Even as I say that, I go back to March 2011 and the weeks after Hewitt was dismissed. We all had our lists of candidates — Gregory was on mine, though not at the top — but it became clear that Tech wasn’t the destination of choice for many of those men. Gregg Marshall of Wichita State wasn’t interested. Chris Mooney of Richmond didn’t fly to Atlanta for his “interview,” doing it instead over the phone.
For a scary moment, it seemed the Jackets might wind up with Doug Wojcik, who’d never taken a team to the NCAA tournament and still hasn’t. He has since been fired by Tulsa for not winning enough and by the College of Charleston for verbal abuse of his players. If the alternative was Wojcik, then Gregory of Dayton was the better choice.

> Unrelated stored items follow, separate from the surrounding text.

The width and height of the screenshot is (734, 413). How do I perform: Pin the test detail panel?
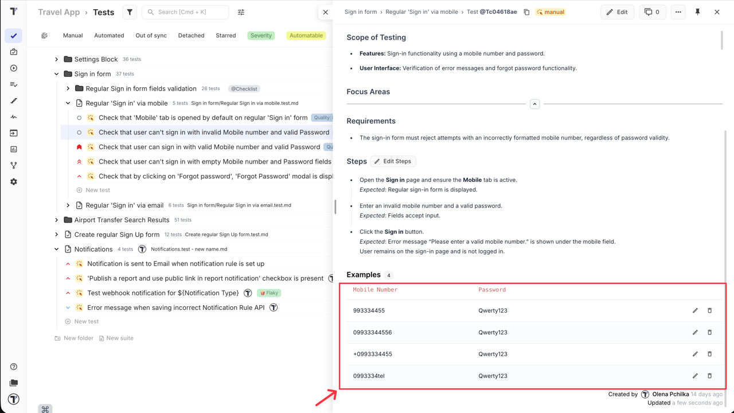[697, 12]
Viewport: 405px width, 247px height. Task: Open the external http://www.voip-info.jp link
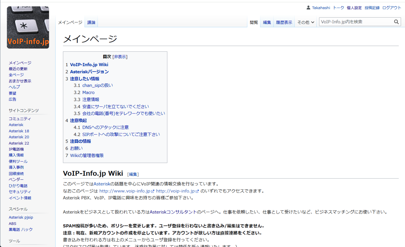tap(125, 191)
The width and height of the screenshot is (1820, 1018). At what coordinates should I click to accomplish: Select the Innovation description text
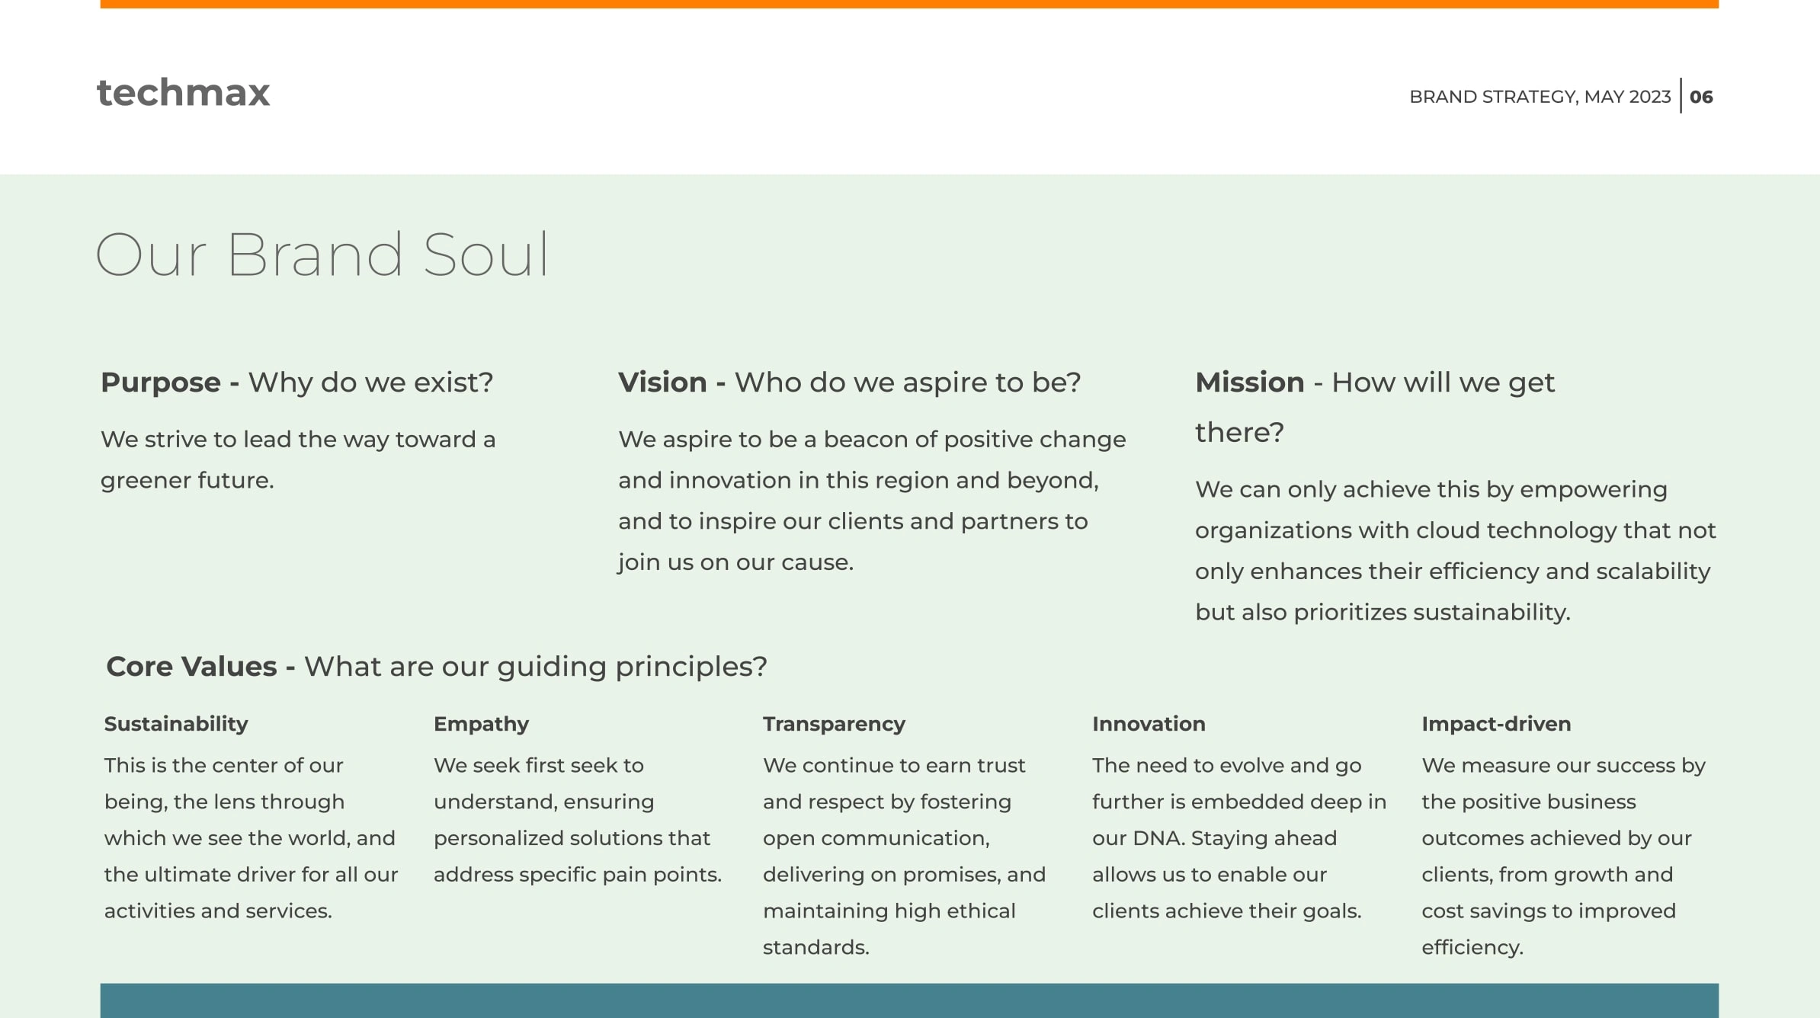click(x=1239, y=838)
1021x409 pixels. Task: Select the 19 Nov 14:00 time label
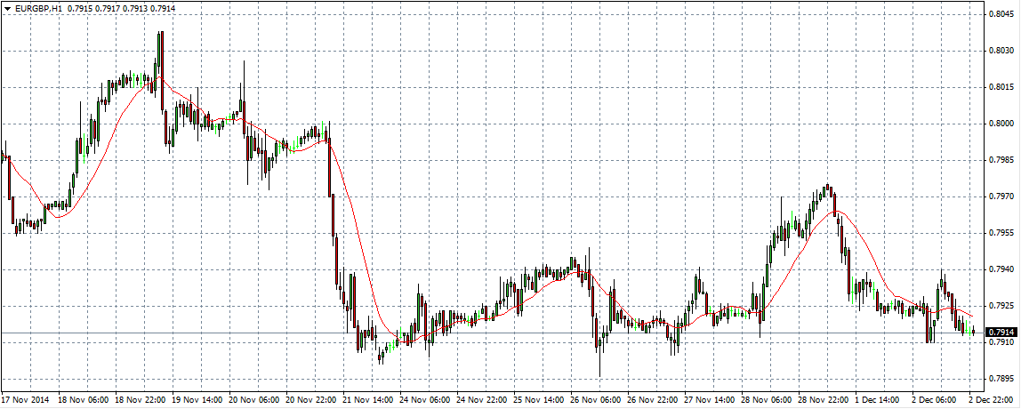199,401
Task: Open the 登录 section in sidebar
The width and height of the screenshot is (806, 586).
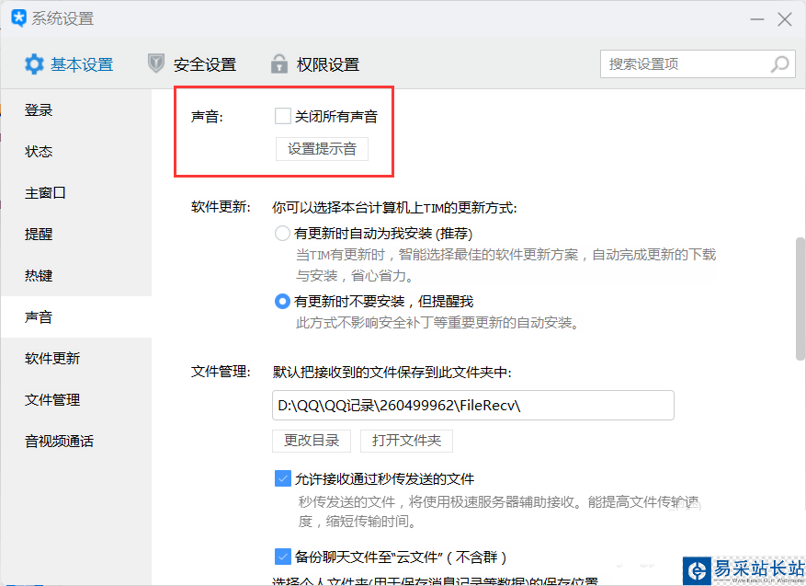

And that’s the point: The market for the best mid-major coaches keeps tightening. Four years after taking VCU to the Final Four, Shaka Smart remains in place and has spurned UCLA and North Carolina State. When finally Brad Stevens left Butler, it wasn’t for another college but for the Boston Celtics. The lure of a Power Five job, even one in the ACC, isn’t what it was. When Buzz Williams left Marquette for Virginia Tech, it was widely viewed as a downward move.
Tech needs to be realistic. While at Xavier, Bobinski hired Thad Matta and Chris Mack as head coaches — he was working in the development office when Sean Miller was promoted to succeed Matta — but it’s hard to envision Mack leaving the Musketeers for North Avenue. (To say nothing of Matta or Miller, ensconced at Ohio State and Arizona, respectively.) Xavier is a better basketball job than Tech, which has reached the NCAA once since 2007.
If Tech does go shopping for a new coach, it might be faced with a choice between a young assistant (Jason Williford of Virginia or Travis Steele of, er, Xavier) and a retread (such as Seth Greenberg, formerly of Virginia Tech). Gregory hasn’t been the man to lift the Jackets from oblivion; less clear is who might be able — and willing.